資晴が新しく作った高炉とは反射炉の事であり幕末に西欧列強と列するには大量の鉄が必要でありそれを踏まえた先取りと言えた、資晴は本来新しい技術やこれまでにない物に触れる事に誰よりもその喜びを幼少時より経験しておりその素晴らしさを理解している、那須家の滅亡と言う回避しなければならぬという宿命に抗う中で出会った数々の洋一から授かった知識に助けられその知識を現実の物へと誕生させてきた資晴である、政から距離を置き、年齢こそ51を過ぎたがそこには紛れもない冒険家でもあり発明家でもあり童子に戻った資晴の姿があった、この資晴が新しく挑む新技術は後に産業革命へと歩むこと繋がる、世界史における史実より200程先取りした新時代へと歩むことに。
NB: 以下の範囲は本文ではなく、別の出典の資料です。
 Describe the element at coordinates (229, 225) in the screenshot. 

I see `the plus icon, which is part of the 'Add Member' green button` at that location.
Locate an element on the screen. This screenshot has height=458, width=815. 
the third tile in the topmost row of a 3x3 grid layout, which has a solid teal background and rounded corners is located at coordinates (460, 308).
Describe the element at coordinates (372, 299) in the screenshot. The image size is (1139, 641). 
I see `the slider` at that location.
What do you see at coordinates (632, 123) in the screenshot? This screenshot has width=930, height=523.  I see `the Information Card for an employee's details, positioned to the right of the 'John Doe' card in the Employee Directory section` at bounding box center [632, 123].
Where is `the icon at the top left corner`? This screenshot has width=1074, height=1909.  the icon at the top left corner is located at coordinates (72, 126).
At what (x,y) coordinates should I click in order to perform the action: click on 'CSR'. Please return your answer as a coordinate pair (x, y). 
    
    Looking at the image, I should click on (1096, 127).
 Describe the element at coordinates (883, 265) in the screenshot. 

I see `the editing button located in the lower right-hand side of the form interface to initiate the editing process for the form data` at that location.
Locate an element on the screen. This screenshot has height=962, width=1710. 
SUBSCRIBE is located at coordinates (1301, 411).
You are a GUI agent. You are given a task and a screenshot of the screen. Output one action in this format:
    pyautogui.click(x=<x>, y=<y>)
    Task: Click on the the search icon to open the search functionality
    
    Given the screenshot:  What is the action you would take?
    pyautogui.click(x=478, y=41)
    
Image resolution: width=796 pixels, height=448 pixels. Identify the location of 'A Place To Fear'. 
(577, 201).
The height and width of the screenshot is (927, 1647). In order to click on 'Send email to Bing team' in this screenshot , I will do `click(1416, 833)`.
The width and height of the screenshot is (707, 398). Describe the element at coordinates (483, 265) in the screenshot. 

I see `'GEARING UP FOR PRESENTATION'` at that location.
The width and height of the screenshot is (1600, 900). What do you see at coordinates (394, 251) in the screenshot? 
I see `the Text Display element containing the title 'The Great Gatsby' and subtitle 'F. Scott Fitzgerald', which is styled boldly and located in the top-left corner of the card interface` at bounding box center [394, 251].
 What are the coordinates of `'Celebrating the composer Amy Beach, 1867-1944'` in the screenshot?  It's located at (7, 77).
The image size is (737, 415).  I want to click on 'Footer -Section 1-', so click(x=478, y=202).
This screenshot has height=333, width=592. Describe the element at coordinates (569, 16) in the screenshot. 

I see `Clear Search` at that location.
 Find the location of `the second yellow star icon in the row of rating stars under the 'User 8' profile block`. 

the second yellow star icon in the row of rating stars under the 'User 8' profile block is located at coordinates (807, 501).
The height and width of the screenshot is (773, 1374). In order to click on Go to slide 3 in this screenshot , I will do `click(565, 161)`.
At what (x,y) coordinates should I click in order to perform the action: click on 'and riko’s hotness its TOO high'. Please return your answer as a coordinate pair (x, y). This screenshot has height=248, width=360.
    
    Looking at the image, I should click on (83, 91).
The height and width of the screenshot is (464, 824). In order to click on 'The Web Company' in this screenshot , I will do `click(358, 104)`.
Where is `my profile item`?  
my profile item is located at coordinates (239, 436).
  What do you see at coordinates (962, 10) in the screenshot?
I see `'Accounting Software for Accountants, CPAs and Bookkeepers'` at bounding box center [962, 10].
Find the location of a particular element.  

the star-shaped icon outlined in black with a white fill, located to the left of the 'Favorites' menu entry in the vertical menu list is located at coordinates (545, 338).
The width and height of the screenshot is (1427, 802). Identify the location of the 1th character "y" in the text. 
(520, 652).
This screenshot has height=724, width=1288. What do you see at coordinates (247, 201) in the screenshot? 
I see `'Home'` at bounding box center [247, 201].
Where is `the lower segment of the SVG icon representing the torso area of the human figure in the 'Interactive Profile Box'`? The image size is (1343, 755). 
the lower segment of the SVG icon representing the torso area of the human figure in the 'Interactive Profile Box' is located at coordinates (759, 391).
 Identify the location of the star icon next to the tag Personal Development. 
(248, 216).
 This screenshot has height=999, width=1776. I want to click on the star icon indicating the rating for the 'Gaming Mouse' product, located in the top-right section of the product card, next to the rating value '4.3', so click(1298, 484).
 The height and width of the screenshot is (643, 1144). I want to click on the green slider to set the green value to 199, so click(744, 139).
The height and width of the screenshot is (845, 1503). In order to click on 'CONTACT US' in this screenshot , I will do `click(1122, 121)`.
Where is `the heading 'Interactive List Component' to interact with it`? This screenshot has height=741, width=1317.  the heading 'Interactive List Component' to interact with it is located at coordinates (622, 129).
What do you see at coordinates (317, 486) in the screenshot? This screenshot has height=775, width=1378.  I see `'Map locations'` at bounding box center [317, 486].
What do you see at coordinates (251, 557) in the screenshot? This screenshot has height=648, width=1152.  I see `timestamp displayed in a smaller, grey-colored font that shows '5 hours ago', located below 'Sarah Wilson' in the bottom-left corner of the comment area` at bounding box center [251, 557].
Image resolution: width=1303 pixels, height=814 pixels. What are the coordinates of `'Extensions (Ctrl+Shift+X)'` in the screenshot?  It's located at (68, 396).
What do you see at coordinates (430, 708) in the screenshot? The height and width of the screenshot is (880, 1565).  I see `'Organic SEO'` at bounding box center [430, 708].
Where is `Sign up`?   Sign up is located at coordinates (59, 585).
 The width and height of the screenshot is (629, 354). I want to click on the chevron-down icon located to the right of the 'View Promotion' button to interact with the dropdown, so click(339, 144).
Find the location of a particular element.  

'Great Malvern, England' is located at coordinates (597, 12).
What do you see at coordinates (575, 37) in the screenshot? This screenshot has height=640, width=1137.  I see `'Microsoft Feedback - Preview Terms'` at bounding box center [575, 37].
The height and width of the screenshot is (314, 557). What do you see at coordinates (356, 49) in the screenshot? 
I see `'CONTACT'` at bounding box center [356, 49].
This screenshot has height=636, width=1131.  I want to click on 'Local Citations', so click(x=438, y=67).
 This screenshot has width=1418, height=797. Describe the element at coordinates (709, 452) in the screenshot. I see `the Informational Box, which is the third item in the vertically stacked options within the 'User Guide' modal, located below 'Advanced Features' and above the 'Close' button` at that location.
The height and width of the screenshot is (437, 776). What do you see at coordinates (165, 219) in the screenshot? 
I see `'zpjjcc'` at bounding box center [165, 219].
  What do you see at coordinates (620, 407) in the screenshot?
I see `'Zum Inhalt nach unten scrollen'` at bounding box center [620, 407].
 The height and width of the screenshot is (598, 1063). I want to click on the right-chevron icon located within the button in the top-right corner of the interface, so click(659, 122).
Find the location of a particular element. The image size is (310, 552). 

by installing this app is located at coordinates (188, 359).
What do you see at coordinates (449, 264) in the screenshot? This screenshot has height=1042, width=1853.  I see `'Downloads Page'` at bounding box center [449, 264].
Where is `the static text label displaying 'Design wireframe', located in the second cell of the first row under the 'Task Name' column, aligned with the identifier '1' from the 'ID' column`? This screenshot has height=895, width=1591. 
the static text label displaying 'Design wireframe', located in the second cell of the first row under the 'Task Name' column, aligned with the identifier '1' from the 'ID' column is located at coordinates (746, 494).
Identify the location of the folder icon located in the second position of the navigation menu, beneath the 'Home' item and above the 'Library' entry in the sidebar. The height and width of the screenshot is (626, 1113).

以上にて那須家の再興 今ここに! を完結させて頂きます。
2023.6.23より執筆した最初の作品がなんとか完結した事に皆様に心から感謝申し上げ致します、がむしゃらに一気に書き始めて一体どんな作品になるのか、完結せずに終わるのか、迷路の中を走り回った感がいがめないですが、取り合えず辿り着きました、本当にありがとう御座いました。感謝感謝しかありません、皆様本当にありがとうございました。
色々な作品を読む中で、いつしか自分も作品を書いて見たいと言う夢から題材はどうしようか? 素人の自分に書ける内容は何なのか? 書きたいけど何から書けばいいのかと言った所からのスタートでした。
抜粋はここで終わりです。